Pendidikan adalah semua proses yang membentuk individu menjadi pribadi yang
berakhlak mulia. Dengan kata lain, sekolah hanyalah salah satu tempat yang bisa
menjadi wadah pendidikan, tetapi bukan satu-satunya. Bahkan, tak jarang,
sekolah justru gagal menjalankan fungsi ini.

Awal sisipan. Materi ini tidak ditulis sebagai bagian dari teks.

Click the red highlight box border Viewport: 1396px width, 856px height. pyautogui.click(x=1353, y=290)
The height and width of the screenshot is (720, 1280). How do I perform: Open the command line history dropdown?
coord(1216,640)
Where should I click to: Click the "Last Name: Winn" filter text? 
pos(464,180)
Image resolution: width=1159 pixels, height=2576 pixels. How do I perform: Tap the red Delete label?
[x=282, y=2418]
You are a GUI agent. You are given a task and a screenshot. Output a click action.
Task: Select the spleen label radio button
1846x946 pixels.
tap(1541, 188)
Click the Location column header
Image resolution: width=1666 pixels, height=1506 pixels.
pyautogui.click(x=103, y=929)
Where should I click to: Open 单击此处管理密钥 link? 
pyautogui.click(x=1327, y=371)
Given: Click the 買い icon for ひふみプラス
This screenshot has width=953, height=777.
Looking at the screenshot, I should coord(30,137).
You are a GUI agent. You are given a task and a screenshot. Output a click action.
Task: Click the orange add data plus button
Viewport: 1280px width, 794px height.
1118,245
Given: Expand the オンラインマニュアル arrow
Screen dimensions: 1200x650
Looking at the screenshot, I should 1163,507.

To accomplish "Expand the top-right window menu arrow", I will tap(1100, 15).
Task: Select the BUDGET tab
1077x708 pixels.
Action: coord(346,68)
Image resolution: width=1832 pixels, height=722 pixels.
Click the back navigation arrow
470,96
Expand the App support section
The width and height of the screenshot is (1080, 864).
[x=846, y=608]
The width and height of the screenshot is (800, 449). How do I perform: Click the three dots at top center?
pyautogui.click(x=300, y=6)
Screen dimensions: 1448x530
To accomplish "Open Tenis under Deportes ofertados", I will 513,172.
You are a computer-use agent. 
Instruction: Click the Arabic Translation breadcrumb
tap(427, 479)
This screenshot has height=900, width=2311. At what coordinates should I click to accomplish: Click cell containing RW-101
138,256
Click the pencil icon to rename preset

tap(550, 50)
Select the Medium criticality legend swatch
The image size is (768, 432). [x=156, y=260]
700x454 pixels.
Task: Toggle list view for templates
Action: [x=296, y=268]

Saat ini, kita sering terjebak dalam dikotomi pendidikan agama dan
pendidikan umum. Seolah-olah keduanya berjalan di jalur yang terpisah. Padahal,
seharusnya ini diakhiri. Pendidikan yang ideal adalah pendidikan yang
berlandaskan nilai-nilai agama, sehingga setiap ilmu yang dipelajari menjadi
sarana untuk mengenal dan mendekatkan diri kepada Tuhan Yang Esa, Allah
Subhanahu wa Ta’ala.
Ilmu Itu Tidak
Netral
Ilmu pengetahuan sering dianggap netral, bebas nilai, dan hanya
berlandaskan fakta. Namun, cara pandang ini keliru. Ilmu tidak pernah netral
karena cara kita memahami sebuah fakta sangat dipengaruhi oleh pandangan hidup
kita.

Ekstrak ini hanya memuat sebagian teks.